It has proven to be a tumultuous year so far for the world’s most recognizable and disruptive cryptocurrency, Bitcoin. The cryptocurrency has lost more than 40% of its value during the first quarter of 2018 alone, after rocketing more than 1,300% in 2017. One of the contributing factors responsible for Bitcoin’s value degradation originates from Google’s recent decision to ban all advertisements for cryptocurrencies and initial coin offerings. This follows a similar move that social media juggernaut Facebook made at the start of the year.
The impact of Google’s ban was felt immediately and drove the price of Bitcoin down by 10%. The price of the world’s most well known cryptocurrency that is traded on the Luxemburg-based Bitmap exchange plummeted to $8,201, its lowest level since February 12, shortly after Google announced its ban. March certainly was a miserable month for Bitcoin, with no respite in sight as it reached its lowest valuation of $6,844.32 on March 30.
Is Google’s Ban Bringing Crypto to its Knees?
It’s not just Bitcoin that has been the hardest hit; Ethereum has similarly suffered its worst first-quarter performance in history. During the first quarter of 2018, Ethereum saw a 47.7% decline in price from $755.76 to $394.65. Ripple, the third most widely traded cryptocurrency amongst the major coins, has been absolutely pummelled at the stock exchange and is down a massive 77% from $2.30 to $0.509565.
While Ripple may be the worst performing cryptocurrency during the first quarter of 2018, it’s the new investors who jumped on the Bitcoin train just three months ago who have seen their assets fall in price from $13,412.44 to its lowest levels of $6,844.32.
Google’s Reasoning Behind The Ban
Google is the latest Internet giant to clamp down on the crypto-sector amid growing concerns about scams and deceptive promotions. Google’s most recent update to its financial services policy will see the ban enforced across all of its AdWord services, which will take effect in June.
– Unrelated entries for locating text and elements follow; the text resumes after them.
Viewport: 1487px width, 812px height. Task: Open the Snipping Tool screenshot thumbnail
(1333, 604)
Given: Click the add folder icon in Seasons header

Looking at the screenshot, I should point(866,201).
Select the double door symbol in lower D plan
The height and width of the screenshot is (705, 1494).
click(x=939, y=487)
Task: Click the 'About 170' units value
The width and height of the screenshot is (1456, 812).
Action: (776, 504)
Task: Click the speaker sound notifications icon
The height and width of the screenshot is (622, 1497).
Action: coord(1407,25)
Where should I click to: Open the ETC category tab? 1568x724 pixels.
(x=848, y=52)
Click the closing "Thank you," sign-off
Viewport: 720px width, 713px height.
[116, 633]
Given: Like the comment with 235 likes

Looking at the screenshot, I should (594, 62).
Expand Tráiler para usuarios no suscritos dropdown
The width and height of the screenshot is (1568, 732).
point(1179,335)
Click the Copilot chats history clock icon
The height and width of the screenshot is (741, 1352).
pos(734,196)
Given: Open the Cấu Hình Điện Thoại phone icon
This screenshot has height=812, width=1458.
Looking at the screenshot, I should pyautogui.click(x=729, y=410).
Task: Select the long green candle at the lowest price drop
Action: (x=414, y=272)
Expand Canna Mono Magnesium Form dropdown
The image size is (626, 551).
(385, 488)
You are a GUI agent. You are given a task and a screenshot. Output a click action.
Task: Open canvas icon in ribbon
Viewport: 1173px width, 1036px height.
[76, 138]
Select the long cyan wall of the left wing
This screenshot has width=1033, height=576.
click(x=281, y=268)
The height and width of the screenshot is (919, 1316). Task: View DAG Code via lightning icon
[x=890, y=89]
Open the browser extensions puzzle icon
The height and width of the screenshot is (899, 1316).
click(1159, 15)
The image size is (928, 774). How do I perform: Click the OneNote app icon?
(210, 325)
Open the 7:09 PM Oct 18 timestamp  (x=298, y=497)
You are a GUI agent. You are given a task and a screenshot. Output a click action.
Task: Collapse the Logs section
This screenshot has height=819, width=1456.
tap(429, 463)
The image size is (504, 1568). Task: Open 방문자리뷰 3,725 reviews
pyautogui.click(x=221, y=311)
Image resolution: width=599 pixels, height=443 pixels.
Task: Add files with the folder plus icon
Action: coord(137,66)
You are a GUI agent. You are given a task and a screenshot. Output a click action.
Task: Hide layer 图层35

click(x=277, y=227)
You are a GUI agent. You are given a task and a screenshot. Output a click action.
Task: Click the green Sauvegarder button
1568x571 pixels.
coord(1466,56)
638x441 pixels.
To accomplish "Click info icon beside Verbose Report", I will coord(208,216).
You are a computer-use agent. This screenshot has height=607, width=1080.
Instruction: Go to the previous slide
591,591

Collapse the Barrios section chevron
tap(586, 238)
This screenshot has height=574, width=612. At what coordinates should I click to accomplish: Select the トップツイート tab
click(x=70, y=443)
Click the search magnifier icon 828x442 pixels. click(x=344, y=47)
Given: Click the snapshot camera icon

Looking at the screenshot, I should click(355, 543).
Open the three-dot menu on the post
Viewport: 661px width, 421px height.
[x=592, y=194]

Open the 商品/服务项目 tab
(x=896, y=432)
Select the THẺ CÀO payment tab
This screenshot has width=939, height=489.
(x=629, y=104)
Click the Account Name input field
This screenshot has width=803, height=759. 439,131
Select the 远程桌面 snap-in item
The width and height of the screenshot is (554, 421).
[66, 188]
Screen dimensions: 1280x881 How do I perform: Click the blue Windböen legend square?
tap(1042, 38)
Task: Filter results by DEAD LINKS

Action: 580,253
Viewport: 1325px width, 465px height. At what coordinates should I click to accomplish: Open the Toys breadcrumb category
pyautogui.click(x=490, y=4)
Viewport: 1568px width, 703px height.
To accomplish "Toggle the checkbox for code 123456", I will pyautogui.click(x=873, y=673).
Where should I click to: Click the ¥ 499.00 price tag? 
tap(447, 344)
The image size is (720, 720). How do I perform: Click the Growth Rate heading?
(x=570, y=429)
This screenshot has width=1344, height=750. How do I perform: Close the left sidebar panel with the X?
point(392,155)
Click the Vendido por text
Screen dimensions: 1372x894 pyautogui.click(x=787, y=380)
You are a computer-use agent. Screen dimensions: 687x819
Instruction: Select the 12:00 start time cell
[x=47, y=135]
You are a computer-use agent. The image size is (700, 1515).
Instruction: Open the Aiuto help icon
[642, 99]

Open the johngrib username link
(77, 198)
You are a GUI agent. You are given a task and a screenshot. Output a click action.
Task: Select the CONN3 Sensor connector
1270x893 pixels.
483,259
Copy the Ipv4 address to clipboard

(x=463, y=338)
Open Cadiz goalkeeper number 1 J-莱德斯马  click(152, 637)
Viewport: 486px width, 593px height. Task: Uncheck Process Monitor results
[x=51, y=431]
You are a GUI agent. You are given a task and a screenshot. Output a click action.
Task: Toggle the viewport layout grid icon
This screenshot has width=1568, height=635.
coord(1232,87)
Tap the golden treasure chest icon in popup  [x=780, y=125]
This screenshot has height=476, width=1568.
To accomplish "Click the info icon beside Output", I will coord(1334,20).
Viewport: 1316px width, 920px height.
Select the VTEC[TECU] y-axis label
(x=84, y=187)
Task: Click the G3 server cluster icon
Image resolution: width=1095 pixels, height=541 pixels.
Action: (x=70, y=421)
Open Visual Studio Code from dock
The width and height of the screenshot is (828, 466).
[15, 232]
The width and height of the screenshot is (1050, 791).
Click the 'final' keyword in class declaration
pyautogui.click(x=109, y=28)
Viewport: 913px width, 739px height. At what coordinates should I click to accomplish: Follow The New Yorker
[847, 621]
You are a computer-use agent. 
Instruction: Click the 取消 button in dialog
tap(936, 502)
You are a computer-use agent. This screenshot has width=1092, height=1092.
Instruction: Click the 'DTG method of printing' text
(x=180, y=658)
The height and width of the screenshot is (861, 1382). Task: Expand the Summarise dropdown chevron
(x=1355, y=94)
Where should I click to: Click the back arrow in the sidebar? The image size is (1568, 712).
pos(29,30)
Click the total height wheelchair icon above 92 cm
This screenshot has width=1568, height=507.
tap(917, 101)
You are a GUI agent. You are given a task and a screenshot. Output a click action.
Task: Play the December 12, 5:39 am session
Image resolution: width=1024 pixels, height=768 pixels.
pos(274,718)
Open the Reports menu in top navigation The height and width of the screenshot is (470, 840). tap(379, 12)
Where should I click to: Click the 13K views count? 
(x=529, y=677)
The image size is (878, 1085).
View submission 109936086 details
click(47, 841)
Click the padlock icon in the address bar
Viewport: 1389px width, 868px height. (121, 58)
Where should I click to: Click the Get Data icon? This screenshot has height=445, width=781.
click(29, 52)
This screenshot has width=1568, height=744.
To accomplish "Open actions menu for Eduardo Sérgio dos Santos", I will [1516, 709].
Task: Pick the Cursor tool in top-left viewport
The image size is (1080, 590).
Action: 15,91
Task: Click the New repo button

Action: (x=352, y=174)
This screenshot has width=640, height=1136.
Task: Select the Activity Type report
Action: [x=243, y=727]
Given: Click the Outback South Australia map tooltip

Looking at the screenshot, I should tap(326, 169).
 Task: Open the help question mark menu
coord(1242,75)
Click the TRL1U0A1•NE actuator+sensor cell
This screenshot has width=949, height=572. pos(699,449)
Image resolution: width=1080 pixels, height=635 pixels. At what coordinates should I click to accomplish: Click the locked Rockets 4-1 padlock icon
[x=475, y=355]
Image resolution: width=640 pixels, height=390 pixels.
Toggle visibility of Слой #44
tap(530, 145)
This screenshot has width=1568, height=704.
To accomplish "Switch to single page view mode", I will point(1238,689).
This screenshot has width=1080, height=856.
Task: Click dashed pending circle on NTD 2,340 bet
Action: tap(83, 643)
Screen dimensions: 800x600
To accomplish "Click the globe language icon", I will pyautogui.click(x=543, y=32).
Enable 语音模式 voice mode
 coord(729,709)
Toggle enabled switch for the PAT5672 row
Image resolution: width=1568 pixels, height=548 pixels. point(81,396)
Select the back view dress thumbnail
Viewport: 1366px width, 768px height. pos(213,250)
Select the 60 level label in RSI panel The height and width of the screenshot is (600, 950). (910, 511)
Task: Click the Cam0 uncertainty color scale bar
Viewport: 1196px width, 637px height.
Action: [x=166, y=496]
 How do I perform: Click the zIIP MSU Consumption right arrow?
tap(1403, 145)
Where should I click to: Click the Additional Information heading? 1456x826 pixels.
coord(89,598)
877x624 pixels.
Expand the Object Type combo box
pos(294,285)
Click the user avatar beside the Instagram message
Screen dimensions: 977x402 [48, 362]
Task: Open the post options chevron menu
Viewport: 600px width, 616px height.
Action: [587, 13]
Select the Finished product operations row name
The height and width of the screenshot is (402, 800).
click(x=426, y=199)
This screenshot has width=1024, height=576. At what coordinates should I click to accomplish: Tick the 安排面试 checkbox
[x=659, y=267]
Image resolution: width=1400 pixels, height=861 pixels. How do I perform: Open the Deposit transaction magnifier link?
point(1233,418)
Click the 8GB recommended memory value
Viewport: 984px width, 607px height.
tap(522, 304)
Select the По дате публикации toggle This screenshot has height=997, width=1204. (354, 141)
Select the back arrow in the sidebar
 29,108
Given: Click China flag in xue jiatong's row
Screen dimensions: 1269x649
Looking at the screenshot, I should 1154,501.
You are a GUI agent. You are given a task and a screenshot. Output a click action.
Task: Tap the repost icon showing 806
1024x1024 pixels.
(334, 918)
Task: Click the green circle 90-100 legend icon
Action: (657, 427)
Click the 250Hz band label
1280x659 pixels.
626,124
The ban relates to all advertisements for cryptocurrencies, related content such as initial coin offerings, crypto exchanges and cryptocurrency wallets, as well as advertisements that provide trading advice.
Google announced that it would also prohibit advertisements for financial products such as binary options, rolling spot forex, financial spread betting and contracts for difference. These join the long list of other banned advertising topics such as Payday loans, weapons, explosives, recreational and some pharmaceutical drugs, and tobacco.
Scott Spencer, director of sustainable ads at Google, stated on the company’s official blog, “Improving the ad experience across the web, whether that’s removing harmful ads, will continue to be a top priority for us.”
This announcement follows hot on the heels of Facebook’s January announcement that stated that it would prohibit advertisements promoting cryptocurrency-related financial services and products, as well as initial coin offerings and binary options because of the risk it posed to users. Bitcoin tumbled 12% in late January after Facebook made its announcement.
Google and Facebook are the world’s largest online ad providers and are arguably two of the most powerful Internet companies. With both companies announcing that they will ban advertisements for financial services and products which are regularly associated with deceptive and misleading promotional practices, they are essentially cracking down on advertisements promoting cryptocurrency in response to the growing concern that there is not currently sufficient protection for consumers.
Will Bitcoin Bounce Back?
Bitcoin remains a dynamic, fluctuating and essentially “birthing” market, despite its decade of availability. This leaves it vulnerable to several factors, including announcements like these that have drastic effects on price. In spite of the recent volatility of Bitcoin’s value, many analysts believe that Google’s decision was a positive development that would not dampen demand and could be a good thing for the industry in the long term.